A Discourse Analysis of AI Narratives in Spanish Speakers' Social Media Platforms
DOI:
https://doi.org/10.34190/ecsm.12.1.3686Keywords:
Artificial Intelligence in Social Media, News, Discourses Critical Discourse Analysis, Media Framing, Geopolitics, X.com/TwitterAbstract
This study examines how international news outlets frame artificial intelligence (AI) discussions on social media in Spanish-speaking Latin America, highlighting social media's role in shaping perceptions and attitudes. Fuchs (2024:35) conceptualises social media as techno-social systems in which information and communication technologies enable and constrain human activities that create knowledge produced, distributed, and consumed in a dynamic and reflexive process that connects technological structures and human agency. The paper centres on how discourses in social media are communicated to audiences when content about AI is distributed on those platforms, looking at the narratives embedded in those posts. This exploratory research uses critical discourse analysis to analyse how selected regional outlets address AI outside the Global North. It focuses on how news stories are published on the X.com (formerly known as Twitter) accounts of CNN Español, BBC Mundo, Infobae, and Telesur, two outlets coming from the Global North and two outlets originating in the Global South. Despite the growing popularity of platforms like TikTok and Instagram, X.com still fulfils the role of the digital public sphere, where it remains a popular social media application in Latin America with 57.5 million users (Statista, 2024).

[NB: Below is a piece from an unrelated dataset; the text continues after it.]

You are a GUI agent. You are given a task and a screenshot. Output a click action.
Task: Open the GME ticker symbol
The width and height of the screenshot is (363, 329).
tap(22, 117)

Using Norman Fairclough's three-dimensional model of critical discourse analysis, textual analysis, discourse practice, and social practice, the initial results of over 300 tweets found that AI is often framed using metaphors of competition and transformation, portraying it as a geopolitical contest and an unstoppable societal force. AI is also personified with human-like qualities, which can obscure the human and corporate influences behind its development. In addition, the study highlights distinctive patterns in how AI content is produced and consumed across social media platforms, where it uses expert opinions to legitimise its content. Finally, it reflects on how the editorial approaches of the selected outlets demonstrate how institutional ideologies and power structures influence the framing of AI. These findings contribute to the knowledge about journalism discourses and AI from the perspective of the Global South.